そもそもアルプス技研は技術者の派遣業です。景気が良いときは、多くの会社に技術者を派遣していますが、景気の悪化でその多くが戻ってくるんです。ビジネスモデルとして、彼ら技術者はアルプス技研の社員です。仕事がなくても彼らの給料は支払い続けなければなりません。社長に就任してすぐにそんな状態になって、会長が「会社が潰れるぞ」と口にするような事態でした。そこですぐに幹部社員を集めて対策会議を開き、そこでの決定事項をすぐに実行した。結果として、業績は戻らなかったものの、利益は確保することができました。
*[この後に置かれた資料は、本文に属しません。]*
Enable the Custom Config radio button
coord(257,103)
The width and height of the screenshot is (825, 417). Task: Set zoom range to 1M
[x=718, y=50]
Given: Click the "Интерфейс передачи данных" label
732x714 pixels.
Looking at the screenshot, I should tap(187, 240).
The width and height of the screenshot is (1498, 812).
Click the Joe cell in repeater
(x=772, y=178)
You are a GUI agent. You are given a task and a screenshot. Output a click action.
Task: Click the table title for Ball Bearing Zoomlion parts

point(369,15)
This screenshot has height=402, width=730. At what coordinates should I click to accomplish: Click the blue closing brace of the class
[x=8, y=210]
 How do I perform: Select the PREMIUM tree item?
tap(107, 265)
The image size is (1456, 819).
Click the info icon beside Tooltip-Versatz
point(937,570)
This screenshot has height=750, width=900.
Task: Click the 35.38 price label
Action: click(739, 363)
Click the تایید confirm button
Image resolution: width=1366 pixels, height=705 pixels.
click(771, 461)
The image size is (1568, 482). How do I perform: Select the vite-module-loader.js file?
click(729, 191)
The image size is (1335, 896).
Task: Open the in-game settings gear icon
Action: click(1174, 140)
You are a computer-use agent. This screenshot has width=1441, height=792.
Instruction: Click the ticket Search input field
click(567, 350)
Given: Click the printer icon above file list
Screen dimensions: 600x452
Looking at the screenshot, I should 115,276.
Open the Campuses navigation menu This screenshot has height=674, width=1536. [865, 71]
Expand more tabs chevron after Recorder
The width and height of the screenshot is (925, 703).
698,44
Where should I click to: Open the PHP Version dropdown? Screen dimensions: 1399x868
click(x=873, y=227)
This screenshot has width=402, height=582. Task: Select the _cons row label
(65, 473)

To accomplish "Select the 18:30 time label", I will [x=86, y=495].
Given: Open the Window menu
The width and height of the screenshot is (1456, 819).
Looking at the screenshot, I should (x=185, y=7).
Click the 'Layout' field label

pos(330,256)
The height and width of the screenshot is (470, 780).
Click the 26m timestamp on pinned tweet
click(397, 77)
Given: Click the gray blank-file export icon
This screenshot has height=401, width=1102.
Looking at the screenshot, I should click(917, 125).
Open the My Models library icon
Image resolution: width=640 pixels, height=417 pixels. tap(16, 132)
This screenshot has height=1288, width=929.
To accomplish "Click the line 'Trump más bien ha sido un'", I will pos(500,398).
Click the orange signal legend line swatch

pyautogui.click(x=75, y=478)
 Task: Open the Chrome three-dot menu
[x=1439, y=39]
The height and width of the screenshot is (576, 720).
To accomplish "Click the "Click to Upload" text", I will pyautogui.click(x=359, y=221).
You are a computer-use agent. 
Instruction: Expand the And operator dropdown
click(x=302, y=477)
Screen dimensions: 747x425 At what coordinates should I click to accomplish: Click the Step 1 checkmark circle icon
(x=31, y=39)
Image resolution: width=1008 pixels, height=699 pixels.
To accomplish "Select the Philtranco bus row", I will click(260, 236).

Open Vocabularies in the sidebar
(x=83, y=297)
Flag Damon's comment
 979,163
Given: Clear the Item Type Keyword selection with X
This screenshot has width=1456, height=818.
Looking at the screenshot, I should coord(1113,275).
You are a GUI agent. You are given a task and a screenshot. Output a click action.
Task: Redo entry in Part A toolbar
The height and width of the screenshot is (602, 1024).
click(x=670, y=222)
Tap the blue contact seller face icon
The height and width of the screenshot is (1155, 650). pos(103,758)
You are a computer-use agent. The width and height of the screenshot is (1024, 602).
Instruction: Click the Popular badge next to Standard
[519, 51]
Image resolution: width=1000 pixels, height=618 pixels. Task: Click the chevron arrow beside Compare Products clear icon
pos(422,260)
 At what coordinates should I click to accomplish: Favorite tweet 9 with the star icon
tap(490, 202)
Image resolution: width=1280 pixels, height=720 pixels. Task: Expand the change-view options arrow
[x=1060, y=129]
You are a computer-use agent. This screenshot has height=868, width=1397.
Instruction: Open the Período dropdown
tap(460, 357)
Q:具体的には、どのような対策を実行したのでしょうか?
深尾:
人材派遣業で業績が悪いときに手っとり早い対策は、人を切ることです。しかし、人材派遣で人は命です。特にアルプス技研のような”技術者の派遣”では、経験と技術を持つエンジニアは必要不可欠であり、これを切ることは絶対にやってはいけないことなんです。そこで、緊急対策として、事業部の壁を取りはらった。それまで、技術者は事業部に所属していて、他の事業部からはどんな技術者がいるかわからなかったのを、オープンにした。こうすることで、自分の事業部のお客様で「こういう人材が欲しい」と言われていて、それが他の事業部にいるなら、持って行って良いということにしたんです。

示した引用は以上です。